Edmondo De Amicis è universalmente noto per essere l'autore del celebre romanzo Cuore. Proveniente da una famiglia benestante nacque a Oneglia (oggi quartiere di Imperia) il 21 ottobre 1846 in piazza Vittorio Emanuele I, ora intitolata a suo nome. Trascorse parte della sua infanzia in Piemonte. Lì ricevette un’istruzione di alto livello, prima di entrare nel collegio militare Candellero di Torino.

Dopo la sua formazione militare, De Amicis partecipò alla battaglia di Custoza nel 1866. Successivamente, intraprese una carriera come giornalista militare, dirigendo la rivista L'Italia militare e collaborando con La Nazione di Firenze.
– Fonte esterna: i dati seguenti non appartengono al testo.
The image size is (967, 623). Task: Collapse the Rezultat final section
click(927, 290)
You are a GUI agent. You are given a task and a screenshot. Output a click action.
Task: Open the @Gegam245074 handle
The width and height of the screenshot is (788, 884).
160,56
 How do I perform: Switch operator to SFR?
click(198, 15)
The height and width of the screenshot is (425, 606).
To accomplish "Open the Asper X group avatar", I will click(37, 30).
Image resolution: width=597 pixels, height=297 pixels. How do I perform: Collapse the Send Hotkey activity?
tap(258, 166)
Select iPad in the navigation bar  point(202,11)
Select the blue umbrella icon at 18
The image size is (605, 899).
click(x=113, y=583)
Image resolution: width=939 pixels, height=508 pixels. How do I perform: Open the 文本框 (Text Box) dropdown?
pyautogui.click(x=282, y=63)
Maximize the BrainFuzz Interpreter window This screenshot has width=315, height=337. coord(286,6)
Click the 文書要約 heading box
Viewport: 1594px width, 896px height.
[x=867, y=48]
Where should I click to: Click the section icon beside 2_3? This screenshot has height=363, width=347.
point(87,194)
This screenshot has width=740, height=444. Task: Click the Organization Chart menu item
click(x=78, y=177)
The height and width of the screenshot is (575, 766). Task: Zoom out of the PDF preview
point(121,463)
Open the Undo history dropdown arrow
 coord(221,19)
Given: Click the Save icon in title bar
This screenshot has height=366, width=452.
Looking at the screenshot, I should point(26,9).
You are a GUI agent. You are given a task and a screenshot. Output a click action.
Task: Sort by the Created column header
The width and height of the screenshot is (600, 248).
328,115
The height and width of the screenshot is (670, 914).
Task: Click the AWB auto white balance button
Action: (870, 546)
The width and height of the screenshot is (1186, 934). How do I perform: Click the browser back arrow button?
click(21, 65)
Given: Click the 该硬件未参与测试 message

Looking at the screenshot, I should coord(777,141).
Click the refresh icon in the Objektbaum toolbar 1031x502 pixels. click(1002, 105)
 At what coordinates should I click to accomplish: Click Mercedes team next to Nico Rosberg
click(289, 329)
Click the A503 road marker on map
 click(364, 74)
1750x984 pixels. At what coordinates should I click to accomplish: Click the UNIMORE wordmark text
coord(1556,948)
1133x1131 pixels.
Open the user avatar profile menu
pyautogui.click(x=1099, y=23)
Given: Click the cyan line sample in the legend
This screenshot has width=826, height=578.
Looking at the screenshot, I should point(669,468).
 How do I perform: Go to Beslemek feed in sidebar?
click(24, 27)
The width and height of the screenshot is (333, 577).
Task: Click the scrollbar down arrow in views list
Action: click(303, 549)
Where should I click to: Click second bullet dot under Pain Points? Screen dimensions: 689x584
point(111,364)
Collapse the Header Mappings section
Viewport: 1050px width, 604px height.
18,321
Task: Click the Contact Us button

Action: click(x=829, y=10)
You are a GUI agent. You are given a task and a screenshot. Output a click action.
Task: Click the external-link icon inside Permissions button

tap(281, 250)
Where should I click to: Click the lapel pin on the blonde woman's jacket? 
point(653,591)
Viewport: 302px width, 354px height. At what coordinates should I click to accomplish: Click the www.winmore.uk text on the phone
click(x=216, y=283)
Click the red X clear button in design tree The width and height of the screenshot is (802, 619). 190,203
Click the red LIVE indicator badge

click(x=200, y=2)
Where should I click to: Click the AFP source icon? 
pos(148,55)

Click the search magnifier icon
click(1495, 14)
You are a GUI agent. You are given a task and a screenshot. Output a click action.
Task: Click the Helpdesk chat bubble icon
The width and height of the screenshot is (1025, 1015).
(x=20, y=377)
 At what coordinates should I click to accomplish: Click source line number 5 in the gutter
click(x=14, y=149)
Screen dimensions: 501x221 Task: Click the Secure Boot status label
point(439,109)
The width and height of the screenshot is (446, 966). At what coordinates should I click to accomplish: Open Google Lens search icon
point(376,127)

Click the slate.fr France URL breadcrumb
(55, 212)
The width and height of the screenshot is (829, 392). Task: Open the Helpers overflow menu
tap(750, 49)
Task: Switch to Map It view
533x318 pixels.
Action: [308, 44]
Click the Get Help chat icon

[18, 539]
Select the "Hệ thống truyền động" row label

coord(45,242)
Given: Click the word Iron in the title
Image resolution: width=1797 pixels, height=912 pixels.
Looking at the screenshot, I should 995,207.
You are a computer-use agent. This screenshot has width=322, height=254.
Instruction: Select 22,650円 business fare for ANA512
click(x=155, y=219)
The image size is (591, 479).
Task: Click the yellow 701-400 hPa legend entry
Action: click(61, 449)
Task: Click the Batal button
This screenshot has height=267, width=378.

Qui pubblicò opere significative, tra cui i suoi famosi bozzetti, scritti di viaggio e reportage che riflettevano la vita militare e sociale dell'epoca.
De Amicis viaggiò molto, portando le sue esperienze in opere scritte che ancora oggi sono celebrate. Tra i suoi lavori, Spagna e Sull'Oceano trattano rispettivamente dei suoi viaggi in Spagna e in Argentina, evidenziando le difficoltà degli emigranti italiani. La sua prosa elegante e pervasa da spirito critico ha reso questi testi importanti non solo per il loro valore letterario, ma anche storico.

Nel 1886 De Amicis pubblicò Cuore, un romanzo educativo che racconta la vita di un gruppo di ragazzi in una scuola di Torino. Il libro, giunto innumerevoli traduzioni, trattava temi di affetto e patriottismo, ma fu anche criticato per la sua mancanza di riferimenti religiosi, riflettendo le tensioni tra il Regno d'Italia e la Chiesa Cattolica. Non a torto alcuni studiosi ritengono che Cuore contenga spunti massonici, attraverso un percorso iniziatico ai diritti civili.

Negli anni successivi, De Amicis si avvicinò alle ideologie socialiste e collaborò con pubblicazioni legate a questo movimento. Tuttavia, la sua vita personale fu segnata da tragedie familiari, tra cui la morte del suo amato figlio Furio.

Nel corso della sua carriera, ricevette numerosi riconoscimenti, tra cui la cittadinanza onoraria di Pinerolo e l'Ordine Civile di Savoia. La sua ultima opera Ricordi d'un viaggio in Sicilia venne pubblicata poco prima della sua morte, avvenuta durante un soggiorno a Bordighera il 11 marzo 1908 all'hotel Regina, lo stesso albergo in cui pochi anni prima vi aveva abitato il poeta George MacDonald.